Süddeutsche Zeitung

Ungarn:Alt-Kommunist wegen Kriegsverbrechen angeklagt

Zum ersten Mal klagt die ungarische Staatsanwaltschaft einen hohen Funktionär der ehemals regierenden kommunistischen Partei an. Bela Biszku soll sich 1956 "als Anstifter eines Kriegsverbrechens" schuldig gemacht haben, bei dem 49 Menschen getötet wurden.

Die Staatsanwaltschaft in Ungarn hat erstmals einen hohen Funktionär der bis 1990 herrschenden kommunistischen Partei wegen mutmaßlicher Kriegsverbrechen angeklagt. Das ehemalige Politbüro-Mitglied Bela Biszku soll an der Niederschlagung von Protesten im Zusammenhang mit dem Volksaufstand von 1956 beteiligt gewesen sein, teilte die Staatsanwaltschaft in Budapest mit.

Der Aufstand gegen die stalinistische Herrschaft in Ungarn begann mit einer Studentendemonstration am 23. Oktober 1956. Am 4. November 1956 wurde die Revolution mit Hilfe von sowjetischen Panzern niedergeschlagen. Etwa 2000 Zivilisten wurden bei den Kämpfen getötet, 200.000 Menschen flohen außer Landes. Nachfolgende Demonstrationen von Arbeitern und Bürgern hatten die Kampfmilizen der ungarischen kommunistischen Partei gewaltsam aufgelöst.

Biszku habe von November 1956 dem Provisorischen Lenkungsausschuss der neu organisierten Ungarischen Sozialistischen Arbeiterpartei (USAP) angehört, heißt es in der Anklage. Das Führungsgremium der kommunistischen Partei erteilte die Einsatzbefehle für die Kampfmilizen, die auf unbewaffnete Zivilisten schossen. Biszku habe zum "innersten Zirkel der Parteiführung" gehört und sich "als Anstifter eines Kriegsverbrechens" schuldig gemacht.
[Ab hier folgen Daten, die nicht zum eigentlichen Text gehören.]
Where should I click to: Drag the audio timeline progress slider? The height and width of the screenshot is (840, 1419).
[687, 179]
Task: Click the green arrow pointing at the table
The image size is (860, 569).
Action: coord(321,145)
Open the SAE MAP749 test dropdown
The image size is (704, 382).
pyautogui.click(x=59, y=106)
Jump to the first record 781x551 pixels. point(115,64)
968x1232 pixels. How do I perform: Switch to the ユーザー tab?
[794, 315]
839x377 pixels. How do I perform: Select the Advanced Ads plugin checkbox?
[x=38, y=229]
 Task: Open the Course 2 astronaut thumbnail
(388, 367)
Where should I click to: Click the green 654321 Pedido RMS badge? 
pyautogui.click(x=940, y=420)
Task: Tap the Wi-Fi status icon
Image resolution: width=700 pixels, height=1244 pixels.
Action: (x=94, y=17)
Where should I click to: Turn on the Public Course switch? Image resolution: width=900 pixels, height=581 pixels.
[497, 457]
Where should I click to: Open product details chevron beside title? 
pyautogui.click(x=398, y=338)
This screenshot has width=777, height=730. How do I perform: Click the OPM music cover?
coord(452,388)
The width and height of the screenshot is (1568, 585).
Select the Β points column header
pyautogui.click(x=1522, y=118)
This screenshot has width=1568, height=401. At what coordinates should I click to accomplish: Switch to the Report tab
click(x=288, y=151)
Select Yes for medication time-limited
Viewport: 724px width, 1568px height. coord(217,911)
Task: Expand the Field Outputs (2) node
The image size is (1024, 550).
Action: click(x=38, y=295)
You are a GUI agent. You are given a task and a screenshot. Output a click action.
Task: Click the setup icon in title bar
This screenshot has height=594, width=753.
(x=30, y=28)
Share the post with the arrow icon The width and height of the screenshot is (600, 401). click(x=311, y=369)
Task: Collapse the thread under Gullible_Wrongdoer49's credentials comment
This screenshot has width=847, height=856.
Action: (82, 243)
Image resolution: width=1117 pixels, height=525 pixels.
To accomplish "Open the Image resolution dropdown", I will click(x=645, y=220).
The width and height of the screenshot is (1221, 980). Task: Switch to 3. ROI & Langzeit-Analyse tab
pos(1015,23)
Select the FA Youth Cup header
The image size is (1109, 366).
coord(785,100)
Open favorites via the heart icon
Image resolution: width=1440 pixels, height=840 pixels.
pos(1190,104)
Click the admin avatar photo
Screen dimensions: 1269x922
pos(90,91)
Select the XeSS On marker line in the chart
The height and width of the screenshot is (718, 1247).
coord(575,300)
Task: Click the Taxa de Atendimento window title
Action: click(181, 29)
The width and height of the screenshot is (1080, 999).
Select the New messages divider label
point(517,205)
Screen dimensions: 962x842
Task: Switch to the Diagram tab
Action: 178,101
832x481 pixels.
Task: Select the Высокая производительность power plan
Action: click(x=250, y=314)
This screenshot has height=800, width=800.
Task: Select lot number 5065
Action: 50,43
Biszku bestreitet die Vorwürfe

So seien bei Demonstrationen vor dem Budapester Westbahnhof am 6. Dezember 1956 drei Menschen, bei einer Kundgebung in der nordungarischen Stadt Salgotarjan zwei Tage später 46 Menschen getötet worden. Diese Massaker würden den Tatbestand des Kriegsverbrechens erfüllen, heißt es in der Anklage.

Biszku, der von 1957 bis 1961 als Innenminister amtierte und heute 92 Jahre alt ist, bestreitet die Vorwürfe. Gegen ihn wird seit September des Vorjahres ermittelt. Derzeit steht er unter Hausarrest.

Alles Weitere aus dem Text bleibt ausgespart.